Jennifer Wolf made much the same point in one of her ‘Accidentally’ podcasts that she posts on the IAIABC website.
“The public has been asked to stay at home to limit exposure and the spread of disease,” she said. “It seems difficult to argue that essential workers are not exposed to COVID-19 by the very act of going to work.”
Wolf went on to say that workers’ comp loss reserves are built on actuarial projections that did not include a pandemic. Generally, workers’ compensation is not asked to pay for disability caused by illnesses to which the general public is exposed.
Wolf noted that Risk Insurance Management Society on April 20 sent a letter to Congressional leaders asking for legislation to create a federal backstop that would allow businesses to recoup unprecedented business-interruption losses. She said a similar mechanism could be employed for workers’ comp.

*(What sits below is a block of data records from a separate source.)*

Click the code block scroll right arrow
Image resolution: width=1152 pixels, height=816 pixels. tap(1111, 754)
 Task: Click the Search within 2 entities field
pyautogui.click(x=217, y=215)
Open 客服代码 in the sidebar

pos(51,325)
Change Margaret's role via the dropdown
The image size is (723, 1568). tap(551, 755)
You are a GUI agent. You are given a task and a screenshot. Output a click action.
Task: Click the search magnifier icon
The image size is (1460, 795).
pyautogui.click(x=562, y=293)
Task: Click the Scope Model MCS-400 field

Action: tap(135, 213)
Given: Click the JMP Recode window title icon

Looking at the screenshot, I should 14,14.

The Pandemic Risk Insurance Act, a draft bill introduced by Rep. Maxine Waters, D-Calif., would provide a federal loss-sharing program for insurance claims relating to losses resulting from a certified pandemic or epidemic, according to RIMS, which supports the legislation.
Footing the bill
While some wait for Congress to come to the rescue, California employers are unhappy that the governor is forcing them to foot the bill for more worker claims.
The California Chamber of Commerce said in a statement that Congress has already expanded the safety net for workers sickened by COVID-19 through emergency legislation that expands unemployment benefits and mandates 10 work days of paid sick leave, with the cost reimbursed by the U.S. Treasury.
“It seems that the governor’s goals can be achieved using federal dollars without placing even more financial strain on California employers,” the Chamber said in a statement. “Imposing a legal presumption that any employee who contracts the coronavirus is covered by workers’ compensation benefits shifts the cost of this pandemic to employers.”
The Workers’ Compensation Action network, which advocates for California employers, acknowledged that Newsom had mitigated the cost of his presumption order by limiting its duration to 60 days and requiring workers to present a confirmed diagnosed within 14 days of work.
“Our fundamental concern with a broad suspension of the work-causation standard is that it distorts the basic bargain of workers’ comp and makes employers responsible for COVID-19 cases contracted outside of work,” said WCAN spokesman Jerry Azevedo in a prepared statement.
“Even ‘rebuttable presumptions’ undermine the ability of employers to determine whether the illness is related to work. The practical result is that employers will pay workers’ comp benefits for COVID-19 even where there is no evidence it was related to work.”
Diana Rich, a public member representing California employers on the WCIRB’s board of directors, said the impact of the pandemic on California’s workers is mitigated somewhat by the state’s “best-in-the-state” disability insurance plan. She said she’s not in favor of Newsom’s directive, as presumptions are “another step toward socialized medicine.”
But Rich said she agreed with Wolf that national lawmakers should start planning for a federal backstop for workers’ comp. She said she doesn’t know of anything can be passed soon enough to take care of this year’s batch of COVID claims, but that doesn’t mean the nation cannot prepare for another pandemic.
“This is a good effort, to look to the future,” she Rich said. “I’m glad to see people looking ahead and making plans now.”